PhoneBoy hinted towards it but the reality needs a stronger statement (IMHO): upgrade to R80.30 - it properly fixes this!
I have O365 on various sites and it's been pretty much impossible to do anything with an expectation of 100% success other than a complex exclusion from HTTPS inspection using the Microsoft IP subnet based destinations as a HUGE group of networks which we update weekly from the published Microsoft list of O365 subnets just like you have had to do.
....until R80.30!
The SNI and other really effective changes Check Point have made from R80.20 to R80.30 in HTTPS inspection make it a genuinely realistic option...make sure you're sitting down here...to do HTTPS inspection on Office 365 traffic!
The enhanced_ssl_inspection parameter is now (at r80.30 level) completely irrelevant and ignored by the kernel.

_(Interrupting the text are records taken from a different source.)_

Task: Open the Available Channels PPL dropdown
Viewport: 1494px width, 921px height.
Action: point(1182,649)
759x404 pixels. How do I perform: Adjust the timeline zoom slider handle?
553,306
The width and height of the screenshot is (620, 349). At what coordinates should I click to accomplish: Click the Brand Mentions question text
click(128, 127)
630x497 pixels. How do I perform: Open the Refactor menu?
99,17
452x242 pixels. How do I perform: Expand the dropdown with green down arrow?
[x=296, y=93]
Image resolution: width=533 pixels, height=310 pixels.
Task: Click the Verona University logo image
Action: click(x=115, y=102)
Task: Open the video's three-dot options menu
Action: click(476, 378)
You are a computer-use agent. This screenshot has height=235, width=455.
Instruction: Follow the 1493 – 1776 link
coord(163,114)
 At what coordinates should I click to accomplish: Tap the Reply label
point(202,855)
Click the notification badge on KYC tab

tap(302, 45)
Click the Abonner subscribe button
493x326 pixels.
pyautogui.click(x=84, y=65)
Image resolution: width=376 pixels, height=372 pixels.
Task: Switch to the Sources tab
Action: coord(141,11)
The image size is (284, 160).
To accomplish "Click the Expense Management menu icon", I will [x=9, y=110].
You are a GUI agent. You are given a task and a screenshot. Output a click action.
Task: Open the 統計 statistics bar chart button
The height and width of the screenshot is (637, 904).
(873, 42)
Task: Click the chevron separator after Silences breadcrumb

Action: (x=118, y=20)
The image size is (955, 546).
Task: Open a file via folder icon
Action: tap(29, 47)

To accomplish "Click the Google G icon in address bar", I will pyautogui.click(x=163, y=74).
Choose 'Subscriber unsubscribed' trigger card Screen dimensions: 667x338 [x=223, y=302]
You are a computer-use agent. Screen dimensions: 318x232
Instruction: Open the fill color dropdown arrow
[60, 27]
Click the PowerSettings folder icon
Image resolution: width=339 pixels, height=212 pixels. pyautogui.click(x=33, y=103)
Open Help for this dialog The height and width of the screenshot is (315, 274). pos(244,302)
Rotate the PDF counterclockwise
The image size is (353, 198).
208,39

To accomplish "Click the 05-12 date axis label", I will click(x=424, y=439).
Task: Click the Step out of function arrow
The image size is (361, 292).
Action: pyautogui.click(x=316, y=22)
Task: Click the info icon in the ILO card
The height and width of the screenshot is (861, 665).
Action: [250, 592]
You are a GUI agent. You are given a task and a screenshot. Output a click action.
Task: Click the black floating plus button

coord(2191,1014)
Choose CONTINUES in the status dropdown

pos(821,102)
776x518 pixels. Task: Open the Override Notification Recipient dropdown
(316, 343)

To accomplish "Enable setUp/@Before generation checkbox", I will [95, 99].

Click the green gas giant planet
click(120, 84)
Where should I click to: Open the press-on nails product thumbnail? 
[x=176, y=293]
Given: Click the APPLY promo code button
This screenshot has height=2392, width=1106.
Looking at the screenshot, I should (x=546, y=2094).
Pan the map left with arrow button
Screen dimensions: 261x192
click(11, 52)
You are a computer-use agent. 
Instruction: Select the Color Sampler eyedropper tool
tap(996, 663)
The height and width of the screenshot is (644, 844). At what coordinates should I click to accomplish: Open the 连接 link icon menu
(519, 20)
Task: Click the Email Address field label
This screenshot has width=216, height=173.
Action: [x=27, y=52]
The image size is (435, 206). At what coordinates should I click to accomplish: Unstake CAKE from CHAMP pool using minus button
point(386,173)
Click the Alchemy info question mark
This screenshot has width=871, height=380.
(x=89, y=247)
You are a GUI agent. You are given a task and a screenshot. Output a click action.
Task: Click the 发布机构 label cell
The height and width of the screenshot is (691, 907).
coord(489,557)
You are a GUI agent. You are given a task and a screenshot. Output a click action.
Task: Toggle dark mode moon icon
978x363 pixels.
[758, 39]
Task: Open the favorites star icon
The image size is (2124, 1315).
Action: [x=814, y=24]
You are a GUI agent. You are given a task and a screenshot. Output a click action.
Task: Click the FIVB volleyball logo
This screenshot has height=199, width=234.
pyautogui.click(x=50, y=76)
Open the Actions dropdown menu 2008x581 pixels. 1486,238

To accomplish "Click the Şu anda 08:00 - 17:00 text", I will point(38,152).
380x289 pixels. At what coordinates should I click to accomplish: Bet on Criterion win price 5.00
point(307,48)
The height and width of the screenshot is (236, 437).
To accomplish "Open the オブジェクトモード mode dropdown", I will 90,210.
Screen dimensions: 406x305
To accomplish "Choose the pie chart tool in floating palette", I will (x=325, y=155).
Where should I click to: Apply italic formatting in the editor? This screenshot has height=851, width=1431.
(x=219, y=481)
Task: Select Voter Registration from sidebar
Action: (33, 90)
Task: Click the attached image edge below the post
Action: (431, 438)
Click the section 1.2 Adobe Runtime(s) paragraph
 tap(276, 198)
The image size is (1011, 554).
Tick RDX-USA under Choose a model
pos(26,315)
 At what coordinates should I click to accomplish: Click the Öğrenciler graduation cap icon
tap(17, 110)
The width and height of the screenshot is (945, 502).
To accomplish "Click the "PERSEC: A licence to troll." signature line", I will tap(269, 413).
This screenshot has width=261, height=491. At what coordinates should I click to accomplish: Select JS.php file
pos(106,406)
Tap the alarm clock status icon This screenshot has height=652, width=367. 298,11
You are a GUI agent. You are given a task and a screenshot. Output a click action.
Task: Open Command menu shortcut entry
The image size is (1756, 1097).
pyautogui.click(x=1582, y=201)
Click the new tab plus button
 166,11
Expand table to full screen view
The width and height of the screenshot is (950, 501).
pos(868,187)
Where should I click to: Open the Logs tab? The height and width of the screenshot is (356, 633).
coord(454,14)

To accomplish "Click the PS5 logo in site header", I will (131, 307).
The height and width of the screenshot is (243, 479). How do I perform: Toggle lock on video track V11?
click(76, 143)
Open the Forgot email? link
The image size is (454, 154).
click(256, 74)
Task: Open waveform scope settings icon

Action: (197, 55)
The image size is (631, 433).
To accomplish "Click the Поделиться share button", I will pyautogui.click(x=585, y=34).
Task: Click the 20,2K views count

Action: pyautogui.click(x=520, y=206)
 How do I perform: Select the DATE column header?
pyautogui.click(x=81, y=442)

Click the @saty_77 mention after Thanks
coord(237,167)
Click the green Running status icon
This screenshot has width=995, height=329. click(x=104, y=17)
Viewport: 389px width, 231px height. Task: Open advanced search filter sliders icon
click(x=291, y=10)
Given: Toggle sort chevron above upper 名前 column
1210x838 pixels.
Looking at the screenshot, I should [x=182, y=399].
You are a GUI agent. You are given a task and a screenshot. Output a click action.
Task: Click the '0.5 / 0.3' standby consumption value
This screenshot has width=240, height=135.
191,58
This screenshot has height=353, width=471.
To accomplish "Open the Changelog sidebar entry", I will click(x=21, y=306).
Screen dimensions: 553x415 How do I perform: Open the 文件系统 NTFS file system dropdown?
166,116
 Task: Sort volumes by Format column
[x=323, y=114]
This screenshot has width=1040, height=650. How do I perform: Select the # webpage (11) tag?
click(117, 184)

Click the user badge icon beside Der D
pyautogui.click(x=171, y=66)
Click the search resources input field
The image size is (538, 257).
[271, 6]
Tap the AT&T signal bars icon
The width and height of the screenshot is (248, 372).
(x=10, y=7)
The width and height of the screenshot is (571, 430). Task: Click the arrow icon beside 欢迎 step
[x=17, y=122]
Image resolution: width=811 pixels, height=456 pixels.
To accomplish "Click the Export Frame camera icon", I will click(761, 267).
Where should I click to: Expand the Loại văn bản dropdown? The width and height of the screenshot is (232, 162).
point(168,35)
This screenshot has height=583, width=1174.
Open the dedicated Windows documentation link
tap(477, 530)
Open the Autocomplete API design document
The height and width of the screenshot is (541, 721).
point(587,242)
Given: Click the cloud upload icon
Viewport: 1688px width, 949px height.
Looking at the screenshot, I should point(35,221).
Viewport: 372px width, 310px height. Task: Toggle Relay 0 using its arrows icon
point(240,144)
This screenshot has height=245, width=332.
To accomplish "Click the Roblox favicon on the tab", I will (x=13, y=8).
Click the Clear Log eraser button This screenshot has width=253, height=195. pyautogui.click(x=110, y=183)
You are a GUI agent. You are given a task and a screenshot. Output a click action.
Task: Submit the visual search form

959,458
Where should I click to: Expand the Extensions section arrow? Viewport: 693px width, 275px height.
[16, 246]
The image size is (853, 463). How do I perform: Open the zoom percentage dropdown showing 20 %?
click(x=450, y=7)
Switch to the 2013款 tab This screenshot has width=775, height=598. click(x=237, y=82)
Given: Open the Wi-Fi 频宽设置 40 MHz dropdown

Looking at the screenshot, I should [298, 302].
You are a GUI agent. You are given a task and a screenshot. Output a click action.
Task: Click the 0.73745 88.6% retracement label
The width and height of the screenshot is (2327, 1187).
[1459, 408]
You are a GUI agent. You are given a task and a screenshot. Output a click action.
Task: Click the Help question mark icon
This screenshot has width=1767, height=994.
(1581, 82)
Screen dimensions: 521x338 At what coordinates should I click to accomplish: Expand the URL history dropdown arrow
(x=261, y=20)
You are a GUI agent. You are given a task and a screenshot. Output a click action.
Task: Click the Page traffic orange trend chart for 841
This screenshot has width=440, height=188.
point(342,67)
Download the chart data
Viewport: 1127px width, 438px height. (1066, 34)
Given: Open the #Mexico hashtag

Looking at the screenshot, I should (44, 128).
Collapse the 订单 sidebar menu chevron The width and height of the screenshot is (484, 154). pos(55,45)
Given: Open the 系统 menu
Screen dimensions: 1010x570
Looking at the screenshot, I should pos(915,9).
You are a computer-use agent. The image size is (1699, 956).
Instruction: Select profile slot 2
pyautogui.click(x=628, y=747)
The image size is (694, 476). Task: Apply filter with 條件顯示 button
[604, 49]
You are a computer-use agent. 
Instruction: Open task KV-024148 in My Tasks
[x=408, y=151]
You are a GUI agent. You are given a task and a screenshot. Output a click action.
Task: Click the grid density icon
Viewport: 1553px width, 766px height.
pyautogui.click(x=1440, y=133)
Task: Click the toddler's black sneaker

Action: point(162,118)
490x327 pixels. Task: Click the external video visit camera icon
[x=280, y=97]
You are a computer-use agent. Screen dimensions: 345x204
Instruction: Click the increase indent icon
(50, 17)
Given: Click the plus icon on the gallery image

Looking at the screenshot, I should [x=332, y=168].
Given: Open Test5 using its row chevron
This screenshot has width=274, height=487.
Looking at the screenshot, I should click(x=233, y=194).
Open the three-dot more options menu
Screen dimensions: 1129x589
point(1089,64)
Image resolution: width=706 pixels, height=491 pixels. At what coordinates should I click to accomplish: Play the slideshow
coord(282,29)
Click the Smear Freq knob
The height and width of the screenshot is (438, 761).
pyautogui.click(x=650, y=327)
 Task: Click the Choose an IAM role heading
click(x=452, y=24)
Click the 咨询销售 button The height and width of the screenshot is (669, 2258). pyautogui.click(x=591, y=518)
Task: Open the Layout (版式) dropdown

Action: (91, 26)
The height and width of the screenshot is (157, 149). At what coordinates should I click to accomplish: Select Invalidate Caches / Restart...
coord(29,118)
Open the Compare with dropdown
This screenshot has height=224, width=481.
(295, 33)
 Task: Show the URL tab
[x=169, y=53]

For example, I support a site with HTTPS fully enabled, we're rolling out O365 and all I have done is allow the Application Microsoft & Office365 Services for all users. I have tested quite thoroughly for all of the main applications and everything works, with the exception of file transfer within a Teams chat (which never used to be able to work in Skype with HTTPS inspection either - I'm guessing it's a similar issue) but most corporates are not at all bothered that this particular backdoor is closed, albeit accidentally.
I have a major issue with the ability to access personal outlook.com and I'll be posting separately about that but for your needs, once upgraded to R80.30 you can drop loads of HTTPS inspection overrides and expect success! Do expect to have to keep HTTPS inspection overrides for Dropbox and Box (there's a full list in usercenter) which use sticky certificates and craplicaitons by such companies as Fedex and DHL which just break if you look at them in the wrong way.